- [Document extract]:
The update follows changes to the biogenic methane component of the 2050 target. The Commission's webinar material states that biogenic methane targets are now a 10 percent reduction below 2017 levels by 2030 and a 14 percent to 24 percent reduction by 2050. The previous 2050 range was higher.
This matters because agriculture is New Zealand's largest gross-emitting sector, while the ETS has a limited role in pricing biogenic methane. The future emissions budget debate is therefore not just about NZU supply. It is also about how much of New Zealand's emissions pathway is expected to come from ETS-covered sectors, forestry removals, agricultural methane policy, industrial change, transport and energy decisions.
Technical ETS regulation updates - measurement still matters
The Ministry for the Environment is also consulting on proposed changes to NZ ETS regulations for 2026. These include technical updates to default emissions factors for 2027 based on recent data, and waste updates affecting waste sector participants and remediation projects for historic contaminated waste.
These changes are less visible than auction prices, but they matter for integrity. A carbon market depends on accurate measurement. If emissions factors are out of date, surrender obligations and reported emissions can drift away from the best available evidence. Tightening data quality and updating default factors therefore supports market credibility, even when the changes look technical.

- [Records shown]:
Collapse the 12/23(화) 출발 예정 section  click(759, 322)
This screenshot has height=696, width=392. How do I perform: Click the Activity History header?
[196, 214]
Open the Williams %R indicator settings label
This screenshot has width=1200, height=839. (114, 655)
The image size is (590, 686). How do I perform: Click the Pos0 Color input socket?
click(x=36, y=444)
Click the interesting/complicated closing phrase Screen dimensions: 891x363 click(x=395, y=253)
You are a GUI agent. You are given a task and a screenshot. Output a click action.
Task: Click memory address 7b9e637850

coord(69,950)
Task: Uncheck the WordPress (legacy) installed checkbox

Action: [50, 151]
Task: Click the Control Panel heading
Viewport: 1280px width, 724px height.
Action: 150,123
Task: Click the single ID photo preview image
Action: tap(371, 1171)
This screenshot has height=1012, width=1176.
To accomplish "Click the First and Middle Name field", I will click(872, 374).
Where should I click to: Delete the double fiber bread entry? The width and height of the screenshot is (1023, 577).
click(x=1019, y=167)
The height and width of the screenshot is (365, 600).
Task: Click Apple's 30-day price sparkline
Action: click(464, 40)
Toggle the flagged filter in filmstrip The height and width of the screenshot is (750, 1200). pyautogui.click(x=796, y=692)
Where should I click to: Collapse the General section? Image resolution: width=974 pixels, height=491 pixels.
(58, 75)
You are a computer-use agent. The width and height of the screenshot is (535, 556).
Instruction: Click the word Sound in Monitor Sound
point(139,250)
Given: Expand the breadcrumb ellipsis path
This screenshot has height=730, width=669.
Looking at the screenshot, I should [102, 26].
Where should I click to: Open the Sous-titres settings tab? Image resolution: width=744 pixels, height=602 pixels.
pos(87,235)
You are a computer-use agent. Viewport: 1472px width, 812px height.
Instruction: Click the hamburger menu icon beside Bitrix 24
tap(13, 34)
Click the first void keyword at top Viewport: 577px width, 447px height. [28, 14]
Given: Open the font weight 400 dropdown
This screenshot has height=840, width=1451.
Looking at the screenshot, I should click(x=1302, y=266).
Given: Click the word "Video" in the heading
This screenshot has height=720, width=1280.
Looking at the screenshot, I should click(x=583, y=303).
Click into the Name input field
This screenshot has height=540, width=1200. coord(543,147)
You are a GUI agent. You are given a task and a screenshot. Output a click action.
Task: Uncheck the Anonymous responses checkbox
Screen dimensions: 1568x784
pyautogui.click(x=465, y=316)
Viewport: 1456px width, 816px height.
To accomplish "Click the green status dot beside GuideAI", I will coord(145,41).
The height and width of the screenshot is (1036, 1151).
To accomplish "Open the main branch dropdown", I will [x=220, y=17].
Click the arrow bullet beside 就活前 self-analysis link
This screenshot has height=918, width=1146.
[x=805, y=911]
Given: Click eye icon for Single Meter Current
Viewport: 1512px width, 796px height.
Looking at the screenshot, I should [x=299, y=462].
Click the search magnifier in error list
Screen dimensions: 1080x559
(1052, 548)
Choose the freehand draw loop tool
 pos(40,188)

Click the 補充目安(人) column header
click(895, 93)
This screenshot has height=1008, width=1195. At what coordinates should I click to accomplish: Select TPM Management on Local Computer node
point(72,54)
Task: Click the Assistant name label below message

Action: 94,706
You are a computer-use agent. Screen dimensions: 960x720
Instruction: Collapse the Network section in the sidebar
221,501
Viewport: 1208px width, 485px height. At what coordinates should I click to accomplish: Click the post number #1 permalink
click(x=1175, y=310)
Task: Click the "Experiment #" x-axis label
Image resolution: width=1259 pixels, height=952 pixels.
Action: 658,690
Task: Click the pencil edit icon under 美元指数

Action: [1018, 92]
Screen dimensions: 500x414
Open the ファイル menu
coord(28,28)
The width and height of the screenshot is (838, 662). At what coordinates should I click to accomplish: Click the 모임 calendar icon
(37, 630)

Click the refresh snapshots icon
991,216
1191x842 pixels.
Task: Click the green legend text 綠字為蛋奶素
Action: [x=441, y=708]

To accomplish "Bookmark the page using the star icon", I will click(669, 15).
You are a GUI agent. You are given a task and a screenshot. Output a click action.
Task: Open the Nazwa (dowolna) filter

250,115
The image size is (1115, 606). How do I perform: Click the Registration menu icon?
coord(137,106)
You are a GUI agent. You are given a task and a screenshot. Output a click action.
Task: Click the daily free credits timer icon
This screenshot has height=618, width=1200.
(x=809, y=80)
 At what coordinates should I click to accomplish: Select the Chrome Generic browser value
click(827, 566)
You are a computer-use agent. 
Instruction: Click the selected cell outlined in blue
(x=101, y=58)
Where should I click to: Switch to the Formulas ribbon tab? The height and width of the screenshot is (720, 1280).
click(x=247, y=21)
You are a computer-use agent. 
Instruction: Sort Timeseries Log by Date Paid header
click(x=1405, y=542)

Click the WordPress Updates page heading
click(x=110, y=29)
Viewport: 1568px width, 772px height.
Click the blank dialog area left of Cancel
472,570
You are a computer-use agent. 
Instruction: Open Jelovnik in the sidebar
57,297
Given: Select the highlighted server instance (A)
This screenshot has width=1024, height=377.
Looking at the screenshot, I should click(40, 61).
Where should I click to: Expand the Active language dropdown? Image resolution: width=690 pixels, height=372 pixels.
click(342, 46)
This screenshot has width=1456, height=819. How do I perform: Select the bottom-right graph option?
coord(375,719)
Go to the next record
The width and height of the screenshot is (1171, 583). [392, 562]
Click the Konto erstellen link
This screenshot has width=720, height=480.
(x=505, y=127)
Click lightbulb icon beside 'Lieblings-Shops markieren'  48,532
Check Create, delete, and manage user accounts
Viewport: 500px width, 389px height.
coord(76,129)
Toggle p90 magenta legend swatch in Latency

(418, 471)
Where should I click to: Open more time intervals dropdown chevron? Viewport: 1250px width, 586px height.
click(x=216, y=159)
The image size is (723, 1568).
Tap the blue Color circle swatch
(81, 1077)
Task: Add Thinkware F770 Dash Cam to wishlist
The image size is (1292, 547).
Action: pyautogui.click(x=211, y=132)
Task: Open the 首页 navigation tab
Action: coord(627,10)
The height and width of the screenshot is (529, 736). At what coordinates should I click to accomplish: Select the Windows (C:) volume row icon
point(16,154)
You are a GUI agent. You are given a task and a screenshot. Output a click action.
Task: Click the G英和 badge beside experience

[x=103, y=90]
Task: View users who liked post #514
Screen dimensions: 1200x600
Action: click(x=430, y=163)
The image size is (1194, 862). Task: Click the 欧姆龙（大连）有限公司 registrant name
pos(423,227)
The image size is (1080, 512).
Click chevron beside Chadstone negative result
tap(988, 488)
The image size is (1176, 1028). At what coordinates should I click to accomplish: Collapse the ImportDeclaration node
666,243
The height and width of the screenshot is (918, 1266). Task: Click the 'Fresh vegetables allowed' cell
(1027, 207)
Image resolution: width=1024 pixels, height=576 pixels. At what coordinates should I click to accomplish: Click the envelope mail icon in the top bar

- [What to produce]:
Continue the piece on New Zealand's emissions trading scheme with the next part after its final paragraph.

- [Answer to the exercise]:
Refrigerants are another area to watch. MfE's priority product stewardship page confirms that the Government has approved drafting regulations to support product stewardship for refrigerants. This aligns with the inventory's finding that reduced refrigerant emissions helped lower industrial processes and product use emissions in 2024.
Auction operator change - September will test more than price
The Ministry for the Environment has appointed CBL Markets Australia, a subsidiary of Xpansiv, as the new supplier to run NZ ETS auctions. The official announcement says NZX will operate the June 2026 auction, while Xpansiv will take over from September 2026. The contract runs to 31 December 2030, with an option to extend to the end of 2035.
The September auction will therefore test two things at once. It will test whether market pricing has moved close enough to the auction floor to restore participation, and it will test whether the new auction platform transition is smooth for participants. Good platform operation cannot solve a price gap, but poor transition would add unnecessary friction at exactly the wrong time.
Climate tort law announcement - more weight on the ETS
In May, the Government announced that it would amend the Climate Change Response Act 2002 to prevent findings of liability in tort for climate change damage or harm caused by greenhouse gas emissions. The official Beehive release, Government brings certainty to climate change tort law, says New Zealand already has a legal framework to manage greenhouse gas emissions through the Climate Change Response Act and the ETS.
The carbon market implication is straightforward. If the Government intends emissions liability and obligations to sit primarily inside statutory climate frameworks, then the design and credibility of those frameworks become more important. A stronger role for the ETS as the central pricing mechanism increases the importance of auction design, unit supply, market governance, emissions measurement and clear long-term signals.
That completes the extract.